(LISTED RECORDS begins)
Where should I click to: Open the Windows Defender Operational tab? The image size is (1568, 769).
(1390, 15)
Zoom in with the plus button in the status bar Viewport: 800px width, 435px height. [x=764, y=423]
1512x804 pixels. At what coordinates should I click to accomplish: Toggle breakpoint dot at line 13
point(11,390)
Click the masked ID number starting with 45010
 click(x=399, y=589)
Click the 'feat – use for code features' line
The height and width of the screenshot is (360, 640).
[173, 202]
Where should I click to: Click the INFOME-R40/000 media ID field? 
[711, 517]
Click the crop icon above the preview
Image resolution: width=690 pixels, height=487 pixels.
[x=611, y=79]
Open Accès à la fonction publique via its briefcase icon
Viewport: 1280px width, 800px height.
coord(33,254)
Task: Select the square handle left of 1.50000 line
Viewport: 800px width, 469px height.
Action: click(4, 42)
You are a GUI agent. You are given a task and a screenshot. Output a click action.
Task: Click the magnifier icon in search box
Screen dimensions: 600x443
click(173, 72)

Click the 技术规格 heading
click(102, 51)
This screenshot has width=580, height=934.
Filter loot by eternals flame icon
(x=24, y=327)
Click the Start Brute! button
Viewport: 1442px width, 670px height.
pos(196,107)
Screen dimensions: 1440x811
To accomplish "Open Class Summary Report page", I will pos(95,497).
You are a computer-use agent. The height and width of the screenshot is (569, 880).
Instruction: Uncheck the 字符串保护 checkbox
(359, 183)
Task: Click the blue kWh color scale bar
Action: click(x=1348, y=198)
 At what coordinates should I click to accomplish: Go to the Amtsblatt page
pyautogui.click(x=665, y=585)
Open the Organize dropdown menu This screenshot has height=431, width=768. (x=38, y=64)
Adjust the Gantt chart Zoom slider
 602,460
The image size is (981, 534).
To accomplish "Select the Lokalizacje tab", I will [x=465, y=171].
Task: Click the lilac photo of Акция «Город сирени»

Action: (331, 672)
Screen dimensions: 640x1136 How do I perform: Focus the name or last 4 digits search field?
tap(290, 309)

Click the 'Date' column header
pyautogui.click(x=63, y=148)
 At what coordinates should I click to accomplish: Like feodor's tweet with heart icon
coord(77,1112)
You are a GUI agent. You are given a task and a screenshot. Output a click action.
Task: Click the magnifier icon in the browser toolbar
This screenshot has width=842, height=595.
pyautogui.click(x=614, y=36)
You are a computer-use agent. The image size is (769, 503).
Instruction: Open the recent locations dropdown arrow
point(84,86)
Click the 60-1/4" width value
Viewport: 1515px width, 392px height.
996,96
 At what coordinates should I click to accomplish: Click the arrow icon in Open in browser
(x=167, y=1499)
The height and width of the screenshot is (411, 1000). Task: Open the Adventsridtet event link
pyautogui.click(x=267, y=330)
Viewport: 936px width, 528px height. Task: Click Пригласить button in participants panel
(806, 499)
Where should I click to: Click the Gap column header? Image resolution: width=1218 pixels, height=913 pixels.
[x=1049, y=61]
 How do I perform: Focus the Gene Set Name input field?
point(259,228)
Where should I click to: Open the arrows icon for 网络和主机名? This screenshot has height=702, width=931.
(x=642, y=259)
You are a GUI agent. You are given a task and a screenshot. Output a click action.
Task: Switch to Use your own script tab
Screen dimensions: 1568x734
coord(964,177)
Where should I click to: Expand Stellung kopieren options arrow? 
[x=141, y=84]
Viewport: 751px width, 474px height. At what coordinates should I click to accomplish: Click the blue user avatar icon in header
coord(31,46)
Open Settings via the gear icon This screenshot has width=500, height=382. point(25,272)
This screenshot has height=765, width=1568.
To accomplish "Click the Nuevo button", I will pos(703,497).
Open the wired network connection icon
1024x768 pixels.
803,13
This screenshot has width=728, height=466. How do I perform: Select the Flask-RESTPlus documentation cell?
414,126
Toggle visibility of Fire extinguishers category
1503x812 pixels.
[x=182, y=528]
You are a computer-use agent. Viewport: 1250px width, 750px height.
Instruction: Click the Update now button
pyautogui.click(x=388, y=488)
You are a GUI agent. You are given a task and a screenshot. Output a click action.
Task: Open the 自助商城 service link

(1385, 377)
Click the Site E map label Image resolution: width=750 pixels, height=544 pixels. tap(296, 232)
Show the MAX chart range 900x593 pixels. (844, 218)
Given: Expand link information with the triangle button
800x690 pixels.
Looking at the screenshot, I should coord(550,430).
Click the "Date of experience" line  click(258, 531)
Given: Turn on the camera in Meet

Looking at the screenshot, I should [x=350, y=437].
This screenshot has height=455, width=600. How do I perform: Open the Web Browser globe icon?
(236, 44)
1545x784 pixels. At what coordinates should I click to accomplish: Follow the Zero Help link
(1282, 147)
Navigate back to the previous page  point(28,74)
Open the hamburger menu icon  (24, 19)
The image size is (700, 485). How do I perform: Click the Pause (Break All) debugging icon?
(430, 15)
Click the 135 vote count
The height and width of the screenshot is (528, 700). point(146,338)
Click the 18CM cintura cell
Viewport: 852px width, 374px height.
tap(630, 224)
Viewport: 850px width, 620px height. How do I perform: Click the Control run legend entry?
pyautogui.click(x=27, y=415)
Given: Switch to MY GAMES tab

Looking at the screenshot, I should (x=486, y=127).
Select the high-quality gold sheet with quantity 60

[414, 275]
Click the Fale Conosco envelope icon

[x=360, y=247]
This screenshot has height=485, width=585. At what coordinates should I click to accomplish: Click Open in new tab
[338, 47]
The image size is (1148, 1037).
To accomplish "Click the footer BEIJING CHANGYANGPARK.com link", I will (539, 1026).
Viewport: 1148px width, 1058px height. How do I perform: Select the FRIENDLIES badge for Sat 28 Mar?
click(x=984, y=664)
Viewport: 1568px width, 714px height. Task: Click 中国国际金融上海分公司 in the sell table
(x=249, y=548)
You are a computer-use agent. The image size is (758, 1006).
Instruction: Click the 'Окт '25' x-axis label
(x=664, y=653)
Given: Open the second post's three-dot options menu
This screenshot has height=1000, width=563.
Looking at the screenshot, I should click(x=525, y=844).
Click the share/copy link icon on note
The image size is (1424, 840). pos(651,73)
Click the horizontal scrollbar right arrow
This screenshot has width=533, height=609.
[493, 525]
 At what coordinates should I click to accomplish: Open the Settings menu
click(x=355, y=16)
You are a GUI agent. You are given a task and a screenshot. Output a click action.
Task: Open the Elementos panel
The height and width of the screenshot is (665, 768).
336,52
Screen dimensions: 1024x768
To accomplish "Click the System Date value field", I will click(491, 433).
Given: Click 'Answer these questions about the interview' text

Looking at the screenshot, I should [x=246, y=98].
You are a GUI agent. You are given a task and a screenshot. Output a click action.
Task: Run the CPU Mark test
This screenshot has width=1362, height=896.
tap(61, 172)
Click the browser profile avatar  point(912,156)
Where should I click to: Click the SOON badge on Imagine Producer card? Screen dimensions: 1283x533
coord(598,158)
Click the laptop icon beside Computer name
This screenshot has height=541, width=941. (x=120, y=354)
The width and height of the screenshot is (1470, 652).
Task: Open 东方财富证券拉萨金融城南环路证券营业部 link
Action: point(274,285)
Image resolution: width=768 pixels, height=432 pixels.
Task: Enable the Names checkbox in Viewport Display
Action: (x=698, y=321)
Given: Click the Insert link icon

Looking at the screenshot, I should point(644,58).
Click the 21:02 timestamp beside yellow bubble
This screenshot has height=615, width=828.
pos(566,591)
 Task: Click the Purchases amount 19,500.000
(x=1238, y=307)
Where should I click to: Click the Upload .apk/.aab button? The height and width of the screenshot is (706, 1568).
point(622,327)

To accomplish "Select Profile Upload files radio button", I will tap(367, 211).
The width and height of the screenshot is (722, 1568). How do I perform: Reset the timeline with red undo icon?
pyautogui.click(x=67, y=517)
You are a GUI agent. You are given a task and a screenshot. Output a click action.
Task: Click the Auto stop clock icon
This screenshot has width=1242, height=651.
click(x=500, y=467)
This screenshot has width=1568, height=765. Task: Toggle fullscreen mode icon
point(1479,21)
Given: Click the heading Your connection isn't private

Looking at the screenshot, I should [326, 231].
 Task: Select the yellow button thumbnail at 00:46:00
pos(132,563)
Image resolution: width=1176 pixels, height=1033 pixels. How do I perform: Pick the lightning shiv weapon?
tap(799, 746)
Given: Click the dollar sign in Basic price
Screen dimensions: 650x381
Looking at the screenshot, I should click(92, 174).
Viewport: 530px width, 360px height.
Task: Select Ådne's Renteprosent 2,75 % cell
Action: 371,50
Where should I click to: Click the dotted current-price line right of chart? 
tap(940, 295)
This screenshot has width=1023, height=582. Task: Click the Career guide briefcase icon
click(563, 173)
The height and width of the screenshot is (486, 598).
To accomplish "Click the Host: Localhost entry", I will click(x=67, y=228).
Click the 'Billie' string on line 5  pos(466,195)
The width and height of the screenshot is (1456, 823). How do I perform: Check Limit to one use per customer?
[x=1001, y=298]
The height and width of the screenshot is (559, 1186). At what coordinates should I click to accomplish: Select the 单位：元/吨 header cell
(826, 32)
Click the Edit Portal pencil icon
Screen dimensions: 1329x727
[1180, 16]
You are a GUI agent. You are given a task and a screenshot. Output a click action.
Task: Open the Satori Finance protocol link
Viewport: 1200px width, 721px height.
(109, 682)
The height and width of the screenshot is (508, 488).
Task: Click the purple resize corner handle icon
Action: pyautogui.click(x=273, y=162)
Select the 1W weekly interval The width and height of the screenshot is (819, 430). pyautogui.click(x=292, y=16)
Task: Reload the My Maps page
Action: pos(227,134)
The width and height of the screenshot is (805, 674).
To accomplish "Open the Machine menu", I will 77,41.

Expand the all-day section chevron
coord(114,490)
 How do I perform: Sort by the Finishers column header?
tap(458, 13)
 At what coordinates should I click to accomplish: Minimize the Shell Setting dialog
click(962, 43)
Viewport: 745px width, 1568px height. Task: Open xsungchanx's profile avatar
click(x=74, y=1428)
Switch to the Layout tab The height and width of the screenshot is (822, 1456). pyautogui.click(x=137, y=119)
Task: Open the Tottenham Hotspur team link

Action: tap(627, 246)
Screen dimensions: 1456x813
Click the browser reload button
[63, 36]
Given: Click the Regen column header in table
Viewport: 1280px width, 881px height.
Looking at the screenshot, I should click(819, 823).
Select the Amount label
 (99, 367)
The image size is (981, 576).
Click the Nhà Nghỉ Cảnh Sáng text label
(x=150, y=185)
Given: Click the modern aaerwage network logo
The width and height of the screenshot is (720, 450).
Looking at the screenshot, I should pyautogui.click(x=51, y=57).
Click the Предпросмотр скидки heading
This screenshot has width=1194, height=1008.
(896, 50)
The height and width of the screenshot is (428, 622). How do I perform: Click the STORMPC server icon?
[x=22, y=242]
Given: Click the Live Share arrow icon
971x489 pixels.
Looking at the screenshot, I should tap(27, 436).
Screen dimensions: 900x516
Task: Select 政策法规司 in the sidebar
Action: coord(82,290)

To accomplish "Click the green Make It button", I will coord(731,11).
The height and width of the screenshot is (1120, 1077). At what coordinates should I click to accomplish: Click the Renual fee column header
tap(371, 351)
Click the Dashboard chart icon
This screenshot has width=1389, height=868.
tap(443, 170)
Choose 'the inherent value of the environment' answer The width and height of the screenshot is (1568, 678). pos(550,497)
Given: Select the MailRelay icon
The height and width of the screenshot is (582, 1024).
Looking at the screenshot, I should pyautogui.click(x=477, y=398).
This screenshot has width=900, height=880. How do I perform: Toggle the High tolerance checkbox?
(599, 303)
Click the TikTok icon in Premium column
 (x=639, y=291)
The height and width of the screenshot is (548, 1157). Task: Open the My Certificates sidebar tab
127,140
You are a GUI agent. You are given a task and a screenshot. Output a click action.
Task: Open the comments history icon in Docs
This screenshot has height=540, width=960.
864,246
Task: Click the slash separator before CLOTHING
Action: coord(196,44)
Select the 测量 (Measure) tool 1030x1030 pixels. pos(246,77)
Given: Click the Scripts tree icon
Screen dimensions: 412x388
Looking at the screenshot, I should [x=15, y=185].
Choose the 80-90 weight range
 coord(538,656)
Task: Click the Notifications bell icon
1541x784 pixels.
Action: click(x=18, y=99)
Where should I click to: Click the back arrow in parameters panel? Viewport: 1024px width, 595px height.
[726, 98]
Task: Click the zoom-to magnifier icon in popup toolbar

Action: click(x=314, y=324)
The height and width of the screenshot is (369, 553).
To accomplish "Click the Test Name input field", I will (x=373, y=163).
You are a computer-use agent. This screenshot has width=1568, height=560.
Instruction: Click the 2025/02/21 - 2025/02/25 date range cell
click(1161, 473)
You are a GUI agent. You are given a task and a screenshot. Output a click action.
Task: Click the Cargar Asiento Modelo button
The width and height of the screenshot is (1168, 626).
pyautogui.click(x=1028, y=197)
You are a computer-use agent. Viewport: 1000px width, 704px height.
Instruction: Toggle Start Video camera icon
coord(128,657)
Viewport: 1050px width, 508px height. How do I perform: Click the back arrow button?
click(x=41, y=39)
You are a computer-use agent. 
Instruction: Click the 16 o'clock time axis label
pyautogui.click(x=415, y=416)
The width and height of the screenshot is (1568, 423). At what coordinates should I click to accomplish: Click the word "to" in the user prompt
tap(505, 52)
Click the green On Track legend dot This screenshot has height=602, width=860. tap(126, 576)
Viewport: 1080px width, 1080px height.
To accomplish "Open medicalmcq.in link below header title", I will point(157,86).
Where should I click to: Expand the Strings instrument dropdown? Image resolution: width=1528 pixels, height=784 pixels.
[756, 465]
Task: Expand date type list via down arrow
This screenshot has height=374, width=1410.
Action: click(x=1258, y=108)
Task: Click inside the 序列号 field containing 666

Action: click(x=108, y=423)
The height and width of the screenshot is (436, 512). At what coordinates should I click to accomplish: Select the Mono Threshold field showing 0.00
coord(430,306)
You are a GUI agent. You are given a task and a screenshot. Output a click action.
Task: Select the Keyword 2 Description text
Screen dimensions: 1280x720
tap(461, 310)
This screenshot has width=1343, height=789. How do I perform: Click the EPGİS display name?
(LISTED RECORDS ends)
YOUR GOAL: Only a word-for-word repetition of the lines from the one containing "Screen dimensions: 1280x720" to the final line of the data above counts as the answer.

YOUR RESPONSE:
Screen dimensions: 1280x720
tap(461, 310)
This screenshot has width=1343, height=789. How do I perform: Click the EPGİS display name?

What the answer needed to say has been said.